File descriptor metrics are only available when metrics.jvm.enabled=true in stardog.properties.

Remediation

  • High CPU usage: Identify expensive queries via the query log. Consider optimizing queries, reducing concurrency, or scaling out.
  • Thread pool saturation: The server cannot keep up with incoming requests. Consider scaling out (add cluster nodes), reducing concurrent clients, or optimizing expensive queries.
  • Request queuing: Requests are waiting for threads. This is often a symptom of slow queries or transactions. Investigate the root cause rather than simply increasing pool size.
  • File descriptor exhaustion: Stardog uses file descriptors for database indices, client connections, and internal operations. Hitting the OS limit causes failures that can be difficult to diagnose. See Open Files Setting for configuration guidance.

License Metrics

Metric What to Watch Alert Threshold Severity
dbms.license.expiration Days until license expiration < 30 days Medium
dbms.license.expiration Days until license expiration < 7 days Urgent

Remediation

  • License expiration: Contact Stardog support to renew your license. An expired license will prevent the server from starting.

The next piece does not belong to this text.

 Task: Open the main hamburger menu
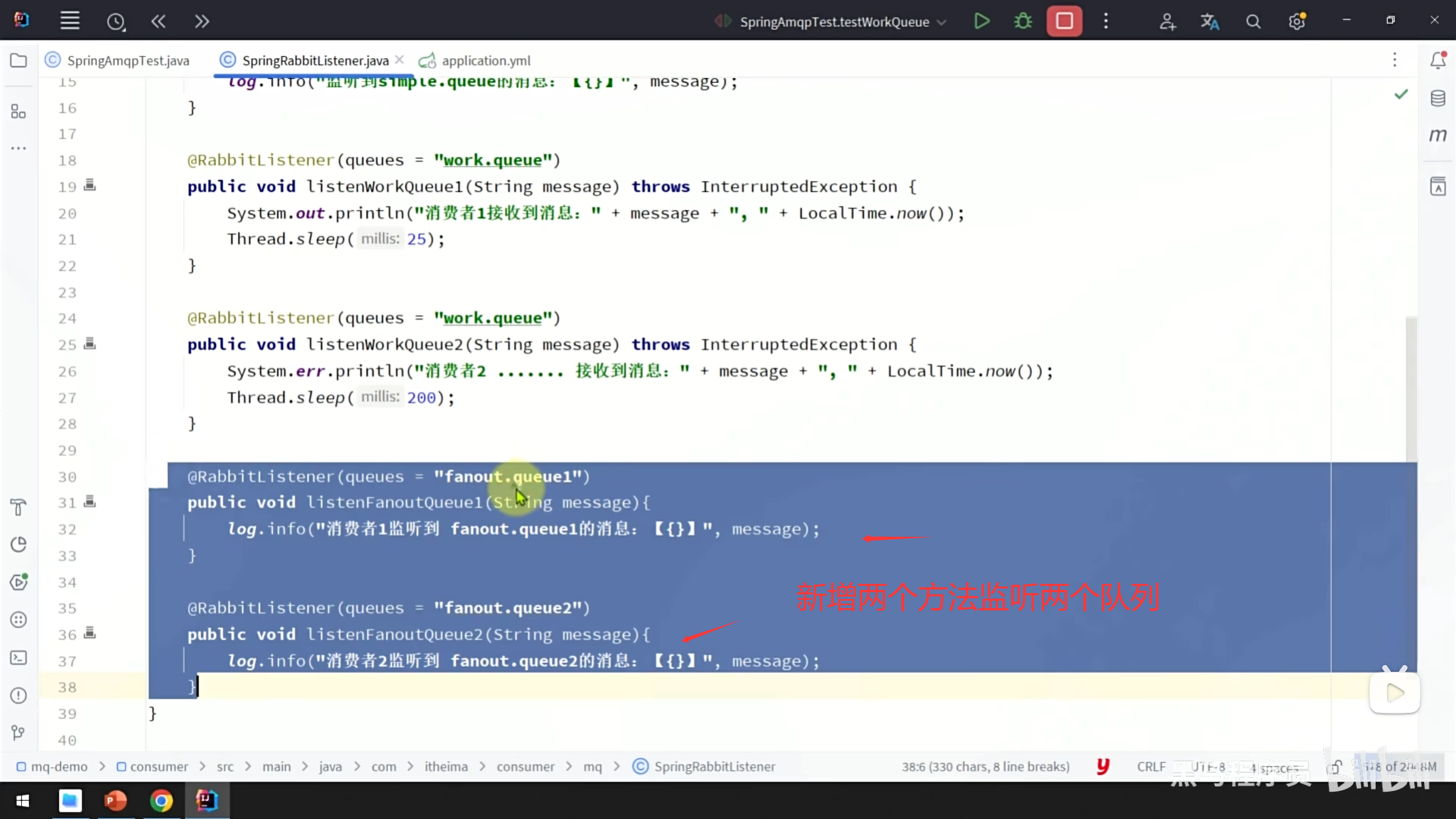[x=70, y=21]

Summary: Essential Dashboard

For a quick-start monitoring dashboard, prioritize these metrics:

Category Key Metric Why
Process memory dbms.memory.system.usageRatio Detect OOM risk
Disk space dbms.home.free.space Prevent disk-full conditions
Query performance databases.YourDb.queries.latency.p95 Track user-facing performance
Query throughput databases.YourDb.queries.latency.m1_rate Track request volume
Write performance databases.YourDb.txns.latency.p95 Track write latency
Thread saturation user.threads.queued Detect request queuing

Alert thresholds in this document are general recommendations. You should establish baselines specific to your workload and environment, then set thresholds relative to those baselines. What constitutes “normal” varies significantly between deployments.